In this way their opposition implicitly loses its marrow and disappears.
The realm of fact has discarded its barbarity and unrighteous
caprice, while the realm of truth has abandoned the world of beyond
and its arbitrary force, so that the true reconciliation which
discloses the state as the image and actuality of reason has become
objective. [Philosophy of Right § 360]
- Hegel's concept of Concrete Universal, as opposed to
the more dominant Abstract General concept;
Hegel's concept of the movement of truth is one of his greatest
achievements. It is an idealisation of the concept of state presented
in his Philosophy of Right, a state of property owners,
between whom there are no fundamental contradictions, and truth
may be arrived at by continuously reconciling the conflict between
opposing interests and views.
Hegel's Logic can be read as handbook for consensus decision-making,
developing in detail the idea that the truth between opposing
views can be arrived at by transcending conflict, by synthesis.
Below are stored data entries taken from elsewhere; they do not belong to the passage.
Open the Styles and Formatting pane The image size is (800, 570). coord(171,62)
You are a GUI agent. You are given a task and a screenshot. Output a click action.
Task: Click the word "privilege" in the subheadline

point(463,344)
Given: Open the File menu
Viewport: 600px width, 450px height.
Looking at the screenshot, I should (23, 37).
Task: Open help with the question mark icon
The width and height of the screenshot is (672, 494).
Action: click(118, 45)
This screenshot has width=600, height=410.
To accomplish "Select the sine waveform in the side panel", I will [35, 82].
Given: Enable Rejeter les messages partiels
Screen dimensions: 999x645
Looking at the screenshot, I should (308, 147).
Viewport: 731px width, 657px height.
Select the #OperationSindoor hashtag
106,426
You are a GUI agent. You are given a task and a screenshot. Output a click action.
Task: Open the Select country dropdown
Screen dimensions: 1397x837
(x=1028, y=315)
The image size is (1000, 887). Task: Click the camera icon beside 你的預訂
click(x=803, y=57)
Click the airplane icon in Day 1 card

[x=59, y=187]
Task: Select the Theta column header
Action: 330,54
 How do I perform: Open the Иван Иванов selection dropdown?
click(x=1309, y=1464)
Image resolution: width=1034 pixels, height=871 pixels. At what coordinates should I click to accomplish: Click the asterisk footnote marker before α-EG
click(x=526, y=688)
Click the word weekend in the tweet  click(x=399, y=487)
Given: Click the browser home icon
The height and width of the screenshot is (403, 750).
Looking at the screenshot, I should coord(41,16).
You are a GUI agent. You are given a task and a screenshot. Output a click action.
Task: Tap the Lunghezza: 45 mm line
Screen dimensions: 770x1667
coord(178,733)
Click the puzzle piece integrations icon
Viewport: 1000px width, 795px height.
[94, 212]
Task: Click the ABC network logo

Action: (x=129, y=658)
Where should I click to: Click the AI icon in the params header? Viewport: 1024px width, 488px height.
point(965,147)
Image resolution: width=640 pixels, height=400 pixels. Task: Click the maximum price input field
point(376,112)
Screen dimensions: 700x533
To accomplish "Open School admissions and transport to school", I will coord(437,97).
Hegel's concept is opposed to the method of majority decision-making
in which a decision is made by a Yes-No vote on a given proposition.
This abstract general method of arriving at truth leads
to the well-known numbers game, which seeks out the lowest common
denominator, the single abstract proposition which is common to
all the contending propositions, and this conception is the foundation
of the modern bourgeois-democratic constitution.
It is also well-known that consensus decision-making breaks down
in the face of a fundamental conflict of interest.
It is my contention that Hegel's Notion, reflected in his attempt
to heal the split between the modern state and civil society,
has been abandoned in the real history of the modern state, the
bourgeois republic, which is based precisely on the abstract general
concept of truth, given political form in popular suffrage and
large geographical electorates, and the reduction of political
rights to equally barren and disempowering abstractions. This
form of government is well-known as a fraud, and was denounced
as such by Hegel. But is was a fraud embraced by the bourgeoisie
because in the decade after Hegel's death, the organised working
class came on to the scene of history, and could only be governed
by means of a fraud.
Hegel's concept of truth will have its day again, but only after
the smashing of the bourgeois republic and its replacement by
the self-organised associations of producers.
So, I am saying that Hegel's Logic is the highest
expression of reconciliation, but at the same time stands in stark
opposition to the reality of capitalism today.
- The Absolute Idea in particular, and the Idea
The movement of the concrete universal concept in Hegel's Logic
is of sucessive concretisation. This concept of truth is an idealisation
of the Constitutional Monarchy described in the Philosophy
of Right, and incidentally bears a resemblance to the Constitution
of the Soviet Union.
In logical terms it stands for the process whereby notions reflecting
different aspects of reality are merged or unified in a "unified
theory" of which each becomes a special case. Successive
abstract notions are brought together, and concretised and approach
the form of the Individual, but as mediated rather than immediate.
It is a valid notion up to a point. However, the "unified
theory" envisaged in natural science, especially physics,
continues to elude us. Further, the concept of state and industrial
organisation in the modern world has not substantiated this concept.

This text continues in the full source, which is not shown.